The pre-Kosarev leaders of the Komsomol had naturally fared badly, too. The original First Secretary, E. V. Tsetlin, had been expelled from the Party as a Rightist in 1933 and arrested, but was released and returned to membership; rearrested on 16 April 1937, he was sentenced on 2 June 1937 to ten years by the Military Collegium, and to death by the local NKVD Troika at Ivanovo on 16 September 1937. His successor, 0. L. Ryvkin, was sentenced to death by the Military Collegium on 7 August 1937. The third, L. A. Shatsky, was sentenced to five years by the Special Board in March 1935, and (as we have seen) to death by the Military Collegium on 10 January 1937. P. I. Smorodin, the next, whom we have already met in his later Leningrad career, was shot on 22 February 1939. The fifth, N. P. Chaplin, was “repressed” and died 25 September 1938. The next, A. I. Milchakov, only served sixteen years in labor camp and survived.54

A LAST BLOW AT THE ARMY

The Far Eastern Army had not been treated quite as the rest of the forces had. For strategic reasons, it had been organized as something like an independent entity.

It was the only great body of troops commanded by a Marshal—the tough, competent, and practically experienced Blyukher.

Blyukher, though his name suggests a German origin, was in fact of pure Russian descent. His peasant grandfather had had the name given to him by some whim of his landlord during the days of serfdom.55 Ironically enough, there was something of the German stance to him. Dark and grizzled, he had a square, bull-like face with a large close-clipped moustache in the feldwebel manner covering his large upper lip. He was now forty-eight.

He had been a worker in a wagon factory and had served a thirty-two-month sentence for leading a strike while still twenty years old. He first came to prominence when, with V. V. Kuibyshev, he had established an isolated Bolshevik enclave amid a sea of White Armies, in the Samara area. In the distinguished Civil War career which followed, he had been one of the first to be given the Order of the Red Banner. Later, under the pseudonym Galen, he had acted as chief military adviser to Chiang Kai-shek. He is said, back in the early 1930s, to have opposed collectivization in the Far East on military grounds and, with Voroshilov’s support, to have obtained a certain exemption there; and there was also talk of some connection with Syrtsov.56

While Blyukher was still in Moscow in June 1937 in connection with the Tukhachevsky “Trial,” the NKVD struck at his Army. His new Chief of Staff, Sangursky, is said to have become involved (with the Party Secretary of the Far Eastern Territory, Kutev) in what Stalin felt to be some sort of political intrigue against the leadership.57 He was now arrested and tortured. Another account has him implicating literally hundreds of officers and in 1938 repudiating his confession and claiming that saboteurs in the NKVD were attempting to weaken the Army.58 Sangursky is reported as still alive in Irkutsk jail in 1939,59 full of remorse for having, under torture, given away so many officers as fellow conspirators. He was then facing a further charge—conspiracy with Yezhov to wreck the Army!
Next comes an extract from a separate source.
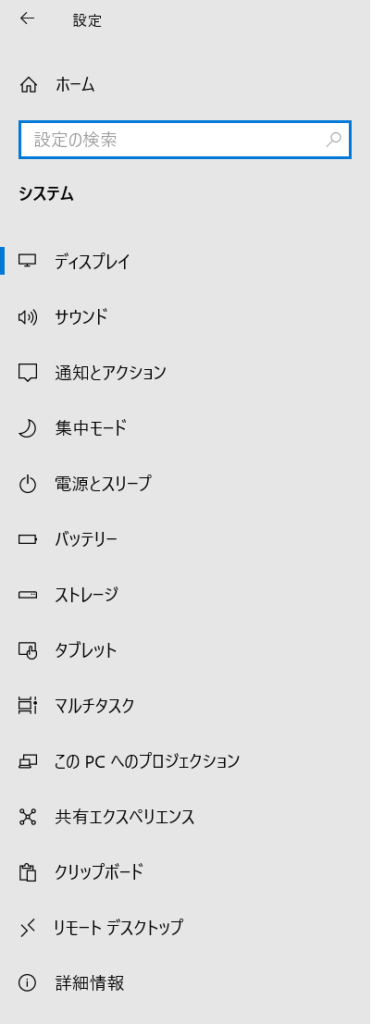Focus the 設定の検索 search field
Screen dimensions: 372x1024
point(185,140)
With Sangursky went the Deputy Chief of Staff, the Chief of Combat Training, and the Chief of Intelligence. In the autumn of 1937, Ingaunis, commanding the Far Eastern Air Force, was also in the Butyrka, having been severely tortured in the Lefortovo and confessing to espionage. The NKVD noncommissioned officer who tore off his insignia and Orders in the Lubyanka remarked, “Well, they certainly handed out medals to all sorts of counter-revolutionary swine!”60 The Head of the Army’s Political Administration was arrested, too. At the same time, most of the political leadership in the eastern provinces were seized.

Even so, as far as the Army is concerned, this phase only lasted about five weeks, and was not so intense or on such a mass scale as in the other military districts. It ended with Blyukher’s return to his post.
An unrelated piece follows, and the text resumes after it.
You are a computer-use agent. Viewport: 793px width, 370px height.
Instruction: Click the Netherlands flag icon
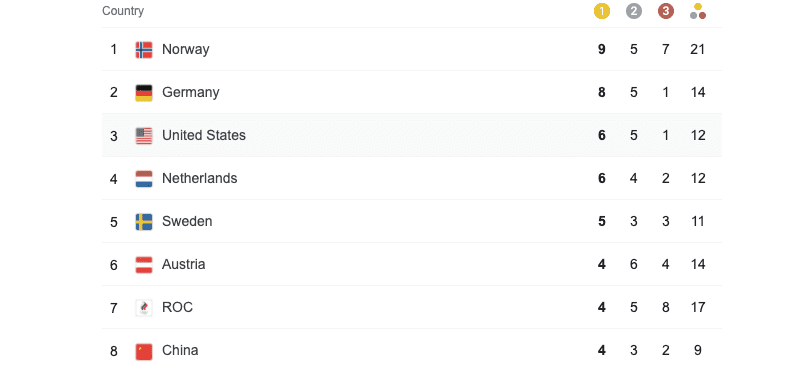click(x=144, y=178)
For meanwhile, an even more important consideration had arisen: on 30 June, some patrol fighting had broken out between Soviet and Japanese troops on the Amur, and on 6 July the Japanese had seized Bolshoi Island in that stream. In spite of protests, the Russians made no attempt to dislodge them. There is no doubt that this was a probing action by Japanese military elements, who took the view that the local Soviet capacity to fight had been largely paralyzed by the Purge.

Blyukher at once started to repair as far as possible the disorganization that had already set in. Tukhachevsky’s execution, followed by the arrests in the Far Eastern Army, had left him deeply depressed.61 But in the face of the military threat, Stalin made no further move against him for the time being.